__Written problem__
Give the lines as a Markdown table with the columns "Row" and "Line", skipping blank lines and leaving the images out. Begin at the line that contains "The height and" and stop after the last line.

__Records for this task__
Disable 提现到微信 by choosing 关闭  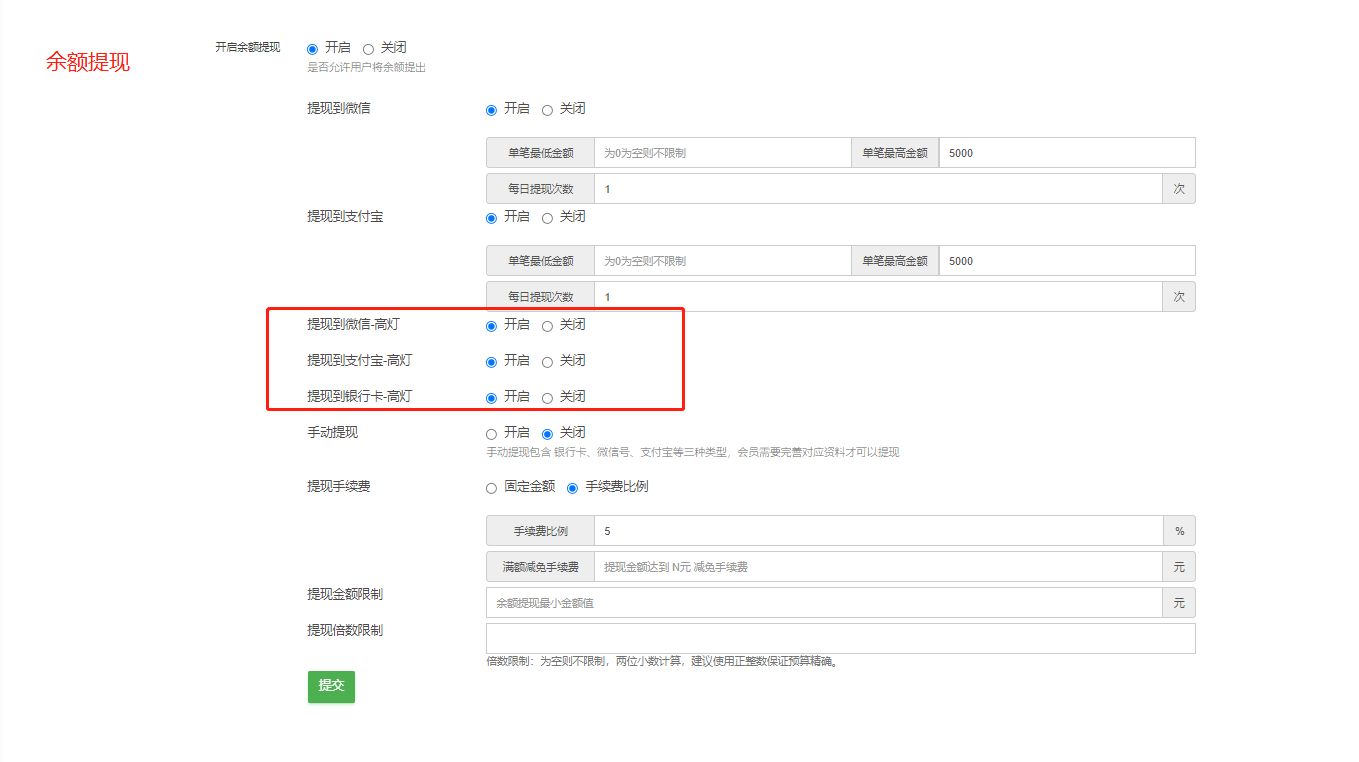547,110
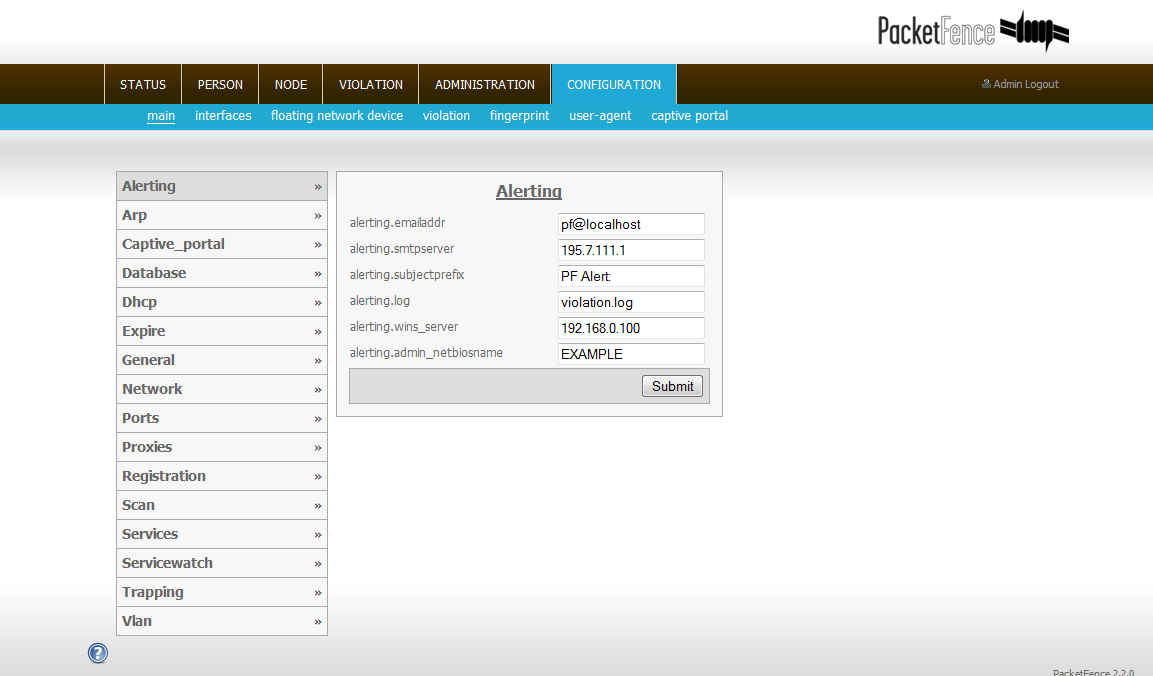Click the fingerprint submenu link

coord(519,116)
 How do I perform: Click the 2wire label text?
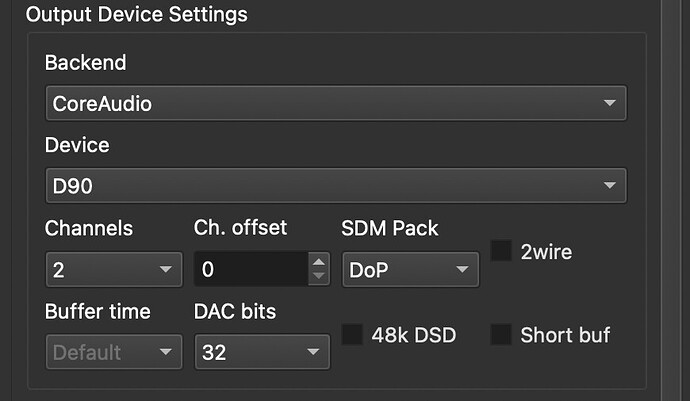pyautogui.click(x=546, y=252)
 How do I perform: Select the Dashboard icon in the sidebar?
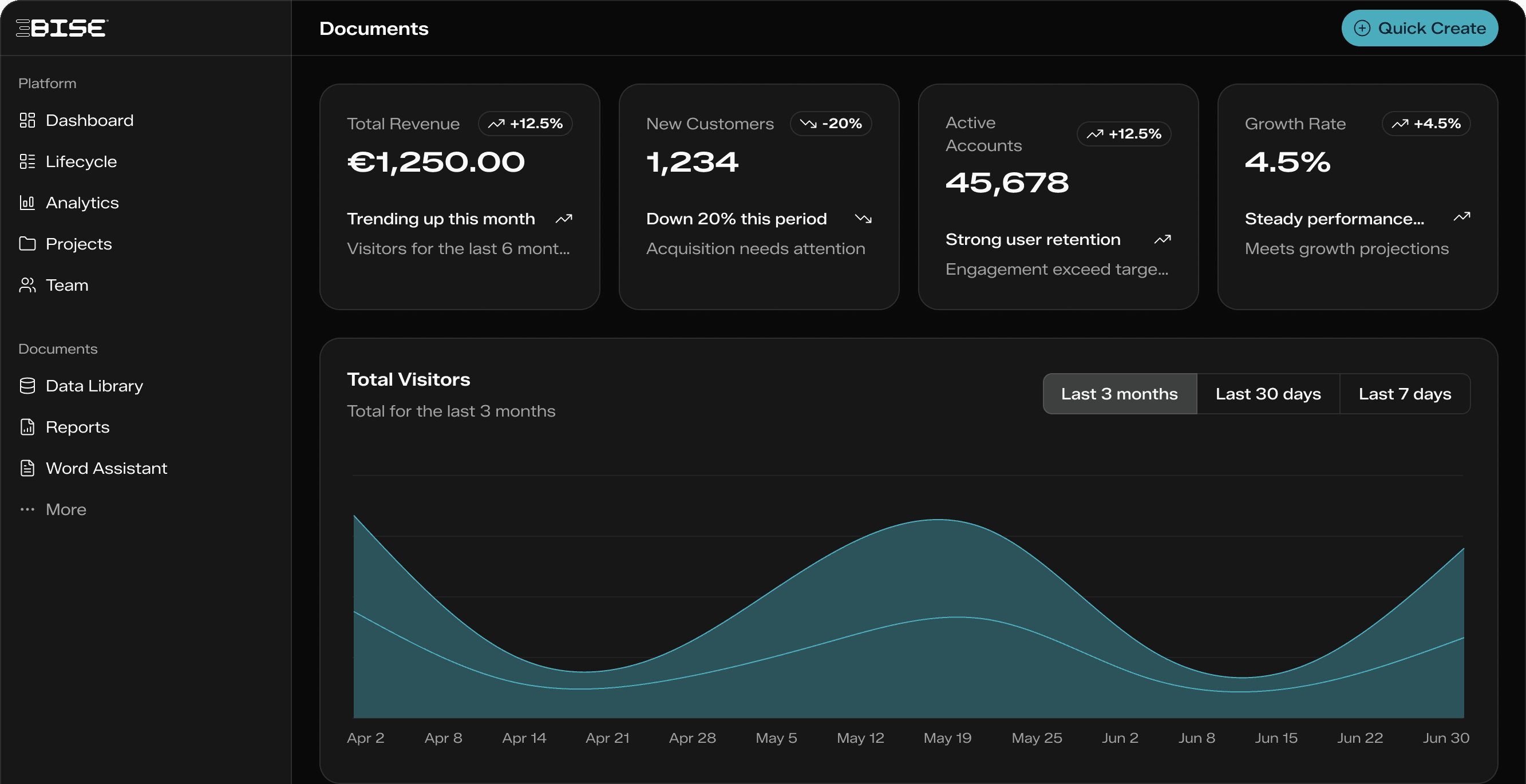pyautogui.click(x=27, y=120)
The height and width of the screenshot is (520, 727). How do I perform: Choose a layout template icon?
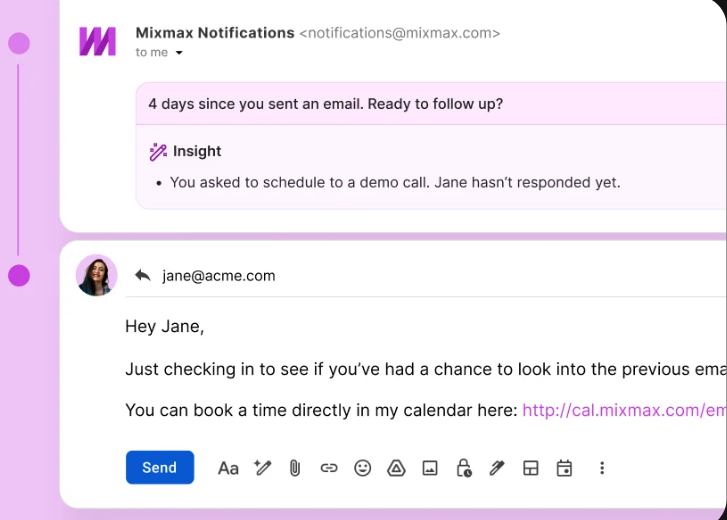(x=530, y=468)
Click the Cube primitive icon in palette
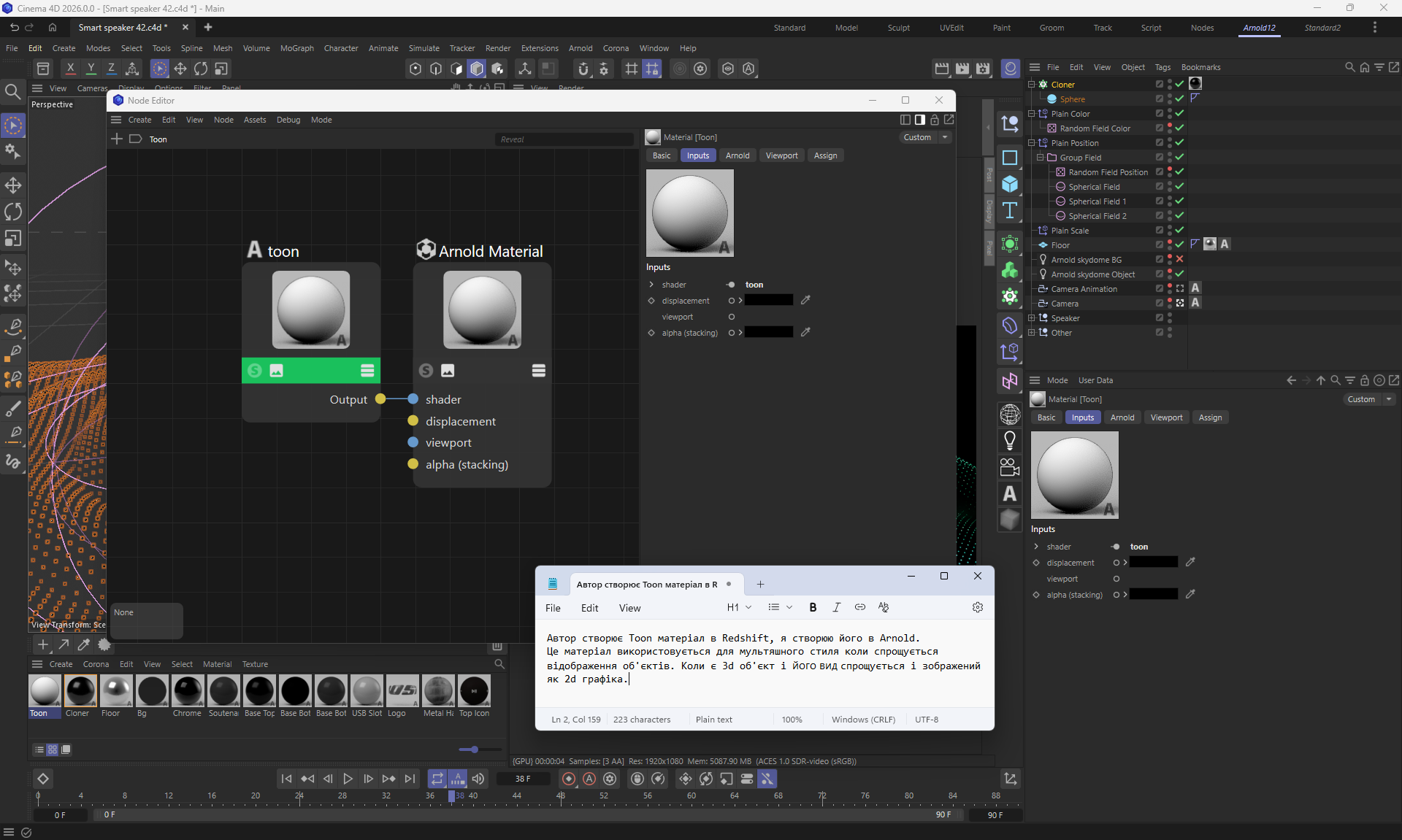 (1010, 184)
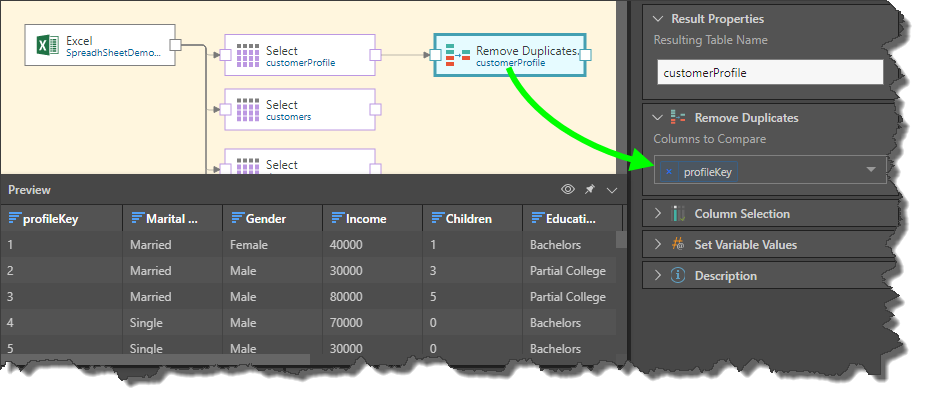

__Task result__
| Row | Line |
|---|---|
| 1 | The height and width of the screenshot is (520, 727). How do I perform: Choose a layout template icon? |
| 2 | (x=530, y=468) |
| 3 | Click the Cube primitive icon in palette |
| 4 |  (1010, 184) |